On the other hand it's nice to see a brazenly unapologetic Marxist, rather
than the milquetoast, watered-down socialists the media normally present.

------
ironchief
I'd watch Oh Dearism II first [1] as it's only 5 minutes long. Then read
Sarkov's "Without Sky"[2]. These two pieces of information are the best way to
ground yourself against both "news" and apathy.

2014 - "Things are increasingly chaotic, along with the reporting of the
events in the culture of 24-7 rolling news, sound-byte feeds and the Internet.
The result, as we see, is not a coherent public understanding of these complex
events, but more a profound mass-confusion, with discourse destroyed"
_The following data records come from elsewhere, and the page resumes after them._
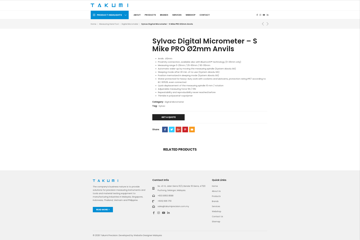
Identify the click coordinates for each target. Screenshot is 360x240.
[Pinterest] (185, 129)
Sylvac (162, 105)
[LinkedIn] (267, 15)
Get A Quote (168, 117)
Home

[1][https://thoughtmaybe.com/oh-dearism-2](https://thoughtmaybe.com/oh-
dearism-2)
[2][http://www.bewilderingstories.com/issue582/without_sky.html](http://www.bewilderingstories.com/issue582/without_sky.html)

------
apexalpha
Adam Curtis is, by far, the best documentary maker I know. His origin-of-
terrorism doc "Bitter Lake" gives an insight no one else will.

Hypernormalisation is, also because it is simply the most recent, his best
docu imho. If you liked this, take a look at The Century of the Self as well.

------
dandare
In my book this is a post-truth for the left. All my hip friends shared this
on FB months ago. Hypnotizing voice, amazing imagery, cool music, selective
facts, far fetched conclusions, simplifications dressed as induction. Thanks
but no thanks.

------
lunchladydoris
This was mentioned here a couple weeks ago. I watched it and his previous
film, Bitter Lake, in quick succession. Both were really interesting and well
worth the time.

------
callesgg
Lack of sources and many unverifiable claims about peoples intentions and
interpretations of situations.

But it is and interesting view of the described events.